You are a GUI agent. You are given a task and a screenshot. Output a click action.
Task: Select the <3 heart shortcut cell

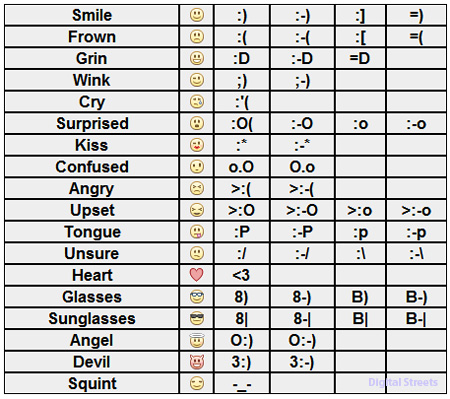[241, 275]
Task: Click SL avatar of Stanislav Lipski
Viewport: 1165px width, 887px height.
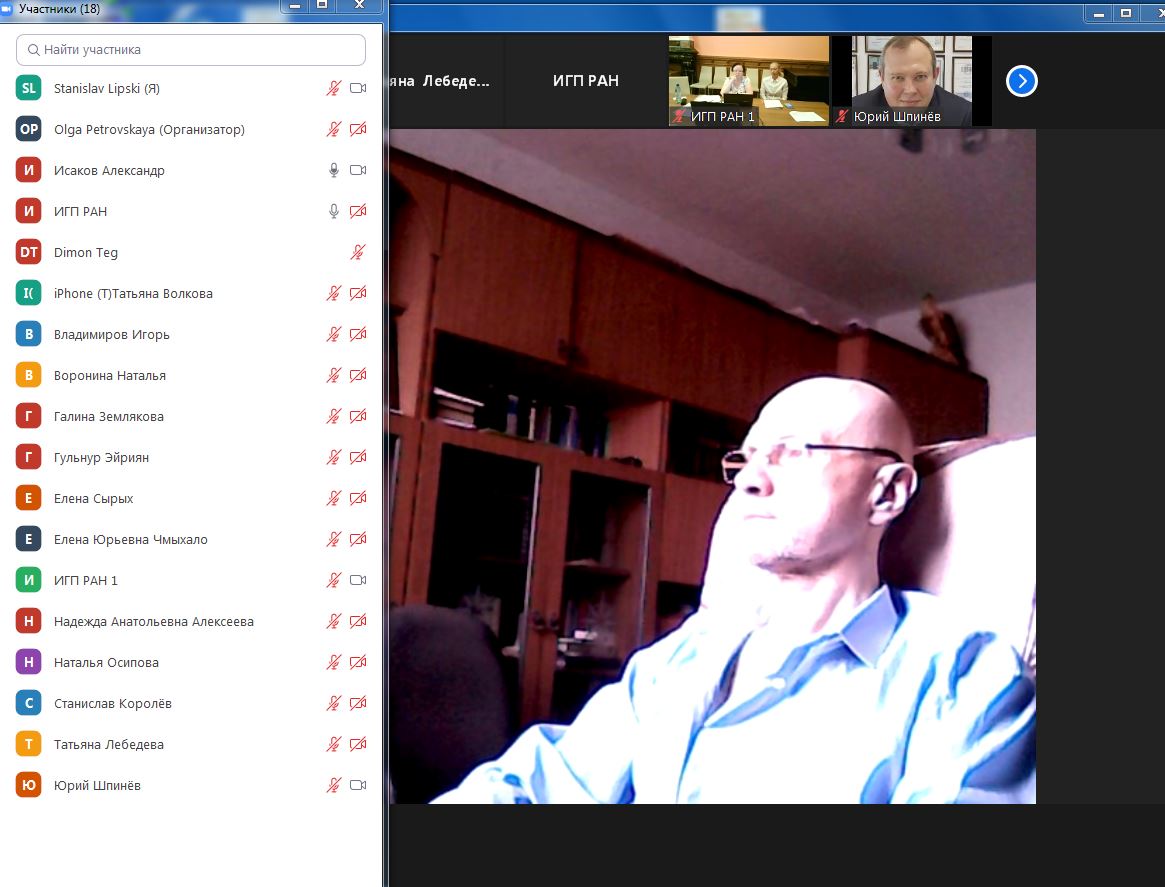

...

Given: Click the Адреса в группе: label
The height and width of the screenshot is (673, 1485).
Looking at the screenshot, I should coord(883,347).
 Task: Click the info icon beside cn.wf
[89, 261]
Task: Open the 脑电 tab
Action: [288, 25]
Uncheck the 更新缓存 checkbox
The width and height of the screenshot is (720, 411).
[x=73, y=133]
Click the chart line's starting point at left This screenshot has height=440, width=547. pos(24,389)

What the exercise asks: The required answer is the run of lines above, starting at the line with "Task: Click the info icon beside cn.wf" and ending at the line with "Click the chart", reproduced exactly with both ends.

Response below:
 Task: Click the info icon beside cn.wf
[89, 261]
Task: Open the 脑电 tab
Action: [288, 25]
Uncheck the 更新缓存 checkbox
The width and height of the screenshot is (720, 411).
[x=73, y=133]
Click the chart line's starting point at left This screenshot has height=440, width=547. pos(24,389)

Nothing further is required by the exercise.